I don’t like the notion of addiction.  It means something else controls me, money or drugs or drink or violence.  No thank you.  Words taken out of principally medical context into  general vocabulary are too often freighted with knowledge or inference the rest of us don’t grasp or push away. 

40 years ago a very impressive  psychotherapist told me the  practical and psychological ramifications of a true “addiction to shopping” and it wasn’t prancing down the street with a Chanel carrier.   There were crossovers into hoarding, self destruction, poor self worth,  refusal to look, refusal to see.  Not to mention debt. Real ills.

I am tired of addiction being offered to me as some kind of social norm, as an explanation (only ever partial) or a failed A level – that letter again.  If it’s not Gary Lineker’s brother, it’s Liza  with a Z. Famous brother, famous mother – it’s only ever part of the story.     

Addiction easily slides into being  rationalized through “one more won’t  hurt” to a way of life which essentially prevents pain while rationalizing every kind of  dumbass risky behaviour – risky of relationships, risky of family, of money, of responsibility – and, and …  Think about it.  Think about the really hard things you  have had to do, how you had to go through them and what you learnt.

I am no more in favour of any  kind of pain than anybody else and I think the line between what you feel in your mind and what you feel in your body is thinner than many people are prepared to face.  As in “Doctor, doctor – there‘s a pain in my psyche …” and one segues into the other with  appalling speed and ease.  The timing of the thing that switches the pain off – the click – starts out not happening until 5.00 pm, becomes 3.30 am and winds up whenever.   Whenever you want – how’s that for an illusion of knowing what you are doing ?   “I didn’t know what I was doing” is a copout – you didn’t want to know – the next drink will fix it.   If this has a back up of lots of bodies, lots of noise, so much the easier.   God forbid you should be left alone with the person you are. 

There is a big piece of self destruct in this.  And a big piece of self denial.  You don’t want to be this person – this person in pain.  Too hard to be this person – so weak in comparison with whoever else, so boring, so … so .. so   Comparison  begins with C  but it is right up there as a prime motivator to acting like a pillock (begins with P).   Sound like anybody we have been hearing about lately? 

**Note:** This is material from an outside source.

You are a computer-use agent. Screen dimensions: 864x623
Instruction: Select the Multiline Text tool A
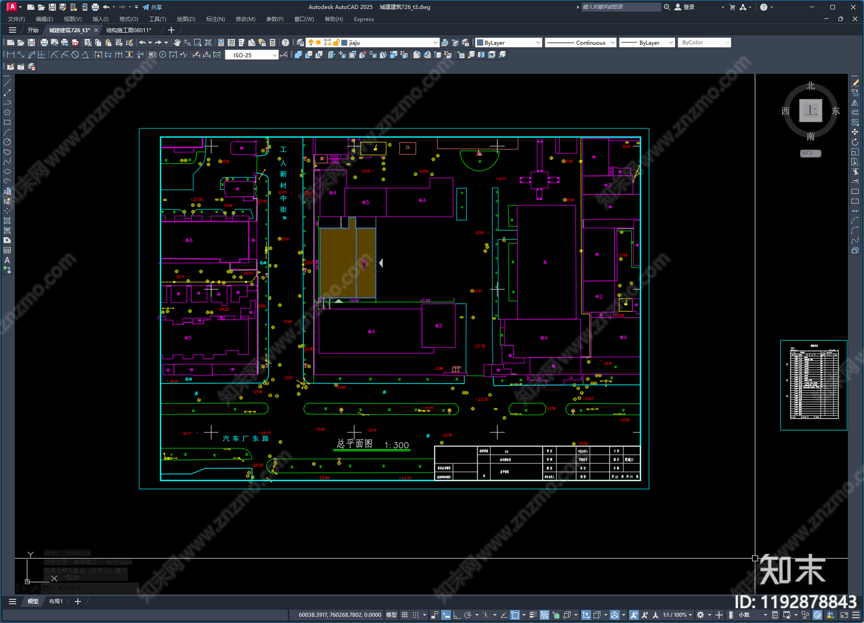7,260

And beyond a certain point, you can’t feel any thing but the blissed out irresponsible stupefied moment.   Which equals  no responsibility, very limited thought process  – you probably still make it to the loo and wash occasionally  but take responsibility for little else – depending on the individual and how much disposable income you can lay  your hands on or lie to yourself about and how much tolerance the other people in your life extend to  you…  And you can evade that for years on the basis of other people’s need  not to know and your own inability to deal with yourself.

Was I addicted?  To patterns of behaviour, not pills, or bottles or injections. Whatever the struggle, it’s called living – living YOUR life.  It is a constant evasion  – unless you are going for sainthood – that you live for anybody else.  The gap is bridged by  intelligence, fortitude, a willingness to speak  – not often but when you do with some  honesty, some sweat and a lot of laughter.

Don’t  dismiss little lives.  There are actors or artists or poets or musicians who can explain the compromises they have had to make or the choices, in order to do  to do whatever it is – and still be  a human. There will always be  a tortured artist.

Afterword: there are no pictures this week, just for a change  – because I couldn’t take a picture of  the young man from the Post Office who has delivered parcels locally for some time.  Tall, thin, Afro-Caribbean with a great grin.  I don’t have many parcels, but I take things in so we began to wave, exchanged names and grinned some more.  He came to the door early to tell me, it was his last day, he had a better job.  So we shook hands and I put his hand briefly to my face and said “ Good luck, take care and thank you so much for coming to say goodbye.”  “Couldn’t just go” he said “not without telling you.” 

London 2026 .   My life’s work is with people, they are not addictive and bring joy.